19.12 Confirmation of Imaging
The Catalys system provides OCT cross-sectional imaging of the anterior segment viewed in two planes at right angles, and also real-time infrared imaging of the anterior segment. The system uses autodetection algorithms to detect the key anatomical features:
Anterior cornea (on the OCT).
Posterior cornea (on the OCT).
Anterior lens surface (on the OCT).
Posterior lens surface (on the OCT).
Pupil margin (on the infrared image).
Critical to the success of the treatment is accurate correlation of these structures as identified by the software, with the true position of the structures at the time when the laser is delivered. It is essential that the correct anatomical identification is confirmed by the surgeon. The machines’ algorithms have limitations, particularly in unusual circumstances (▶ Fig. 19.6).
In ▶ Fig. 19.7, there is a deficiency of zonular support in a case of congenital spherophakia, which was not diagnosed prior to surgery.
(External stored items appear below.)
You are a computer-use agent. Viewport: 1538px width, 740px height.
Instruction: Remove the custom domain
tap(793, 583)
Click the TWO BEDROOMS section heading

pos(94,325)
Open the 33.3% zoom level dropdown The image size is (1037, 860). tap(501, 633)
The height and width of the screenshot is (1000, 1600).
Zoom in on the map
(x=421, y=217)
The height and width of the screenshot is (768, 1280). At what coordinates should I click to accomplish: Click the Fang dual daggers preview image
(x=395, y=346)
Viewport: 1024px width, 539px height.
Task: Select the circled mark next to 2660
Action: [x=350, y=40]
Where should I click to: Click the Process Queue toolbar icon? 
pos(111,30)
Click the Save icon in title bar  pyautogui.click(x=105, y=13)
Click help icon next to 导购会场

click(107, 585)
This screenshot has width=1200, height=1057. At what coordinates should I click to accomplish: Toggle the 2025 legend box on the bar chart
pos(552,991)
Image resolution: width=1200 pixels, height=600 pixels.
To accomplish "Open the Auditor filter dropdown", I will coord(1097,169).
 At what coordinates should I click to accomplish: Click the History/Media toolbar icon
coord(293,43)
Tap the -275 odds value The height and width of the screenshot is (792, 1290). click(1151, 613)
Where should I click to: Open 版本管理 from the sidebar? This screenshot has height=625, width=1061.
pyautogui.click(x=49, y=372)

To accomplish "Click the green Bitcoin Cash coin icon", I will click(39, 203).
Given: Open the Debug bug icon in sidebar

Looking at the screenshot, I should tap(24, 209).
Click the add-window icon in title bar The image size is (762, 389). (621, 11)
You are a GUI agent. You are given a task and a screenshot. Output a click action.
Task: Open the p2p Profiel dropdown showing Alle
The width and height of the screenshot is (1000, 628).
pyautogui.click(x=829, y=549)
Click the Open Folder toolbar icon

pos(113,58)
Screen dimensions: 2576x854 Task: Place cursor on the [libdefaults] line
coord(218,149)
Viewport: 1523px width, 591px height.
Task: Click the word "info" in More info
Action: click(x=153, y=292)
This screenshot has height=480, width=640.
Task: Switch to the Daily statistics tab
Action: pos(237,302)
This resulted in a subluxation of the lens into the anterior chamber when under dock for FLACS. The software has incorrectly identified the position of the anterior capsule. The abnormality was identified by the surgeon, and FLACS (▶ Fig. 19.7).
Fig. 19.7 Optical coherence tomography image of lens subluxed into anterior chamber.
One of the key tasks of the surgeon is to monitor for movement of the globe in the X–Y plane.
There is often slight movement of the globe in relation to the PID after docking, particularly if topical anesthesia alone is used, but movement can sometimes be seen even if a regional block has been applied, due to residual extraocular muscle function, and the small amount of movement of the globe that can occur relative to the limbal conjunctiva to which suction is applied.
The attachment of a small light-emitting diode (LED) to the laser housing in front of the contralateral eye aids greatly in achieving optimal stability of the treated eye. As the patient swings under the laser housing, the patient is reminded to “look at the green light in front of the eye we are not treating.” Once the imaging starts, if there is any movement of the eye being treated, the patient is reminded to “Look at the green light.” At this point, it is often possible to see a re-fixation movement of the eye being treated, which then becomes quite still. The technician then activates the “rescan” button, and the OCT scan is recommenced, with the eye in a stable position (▶ Fig. 19.8).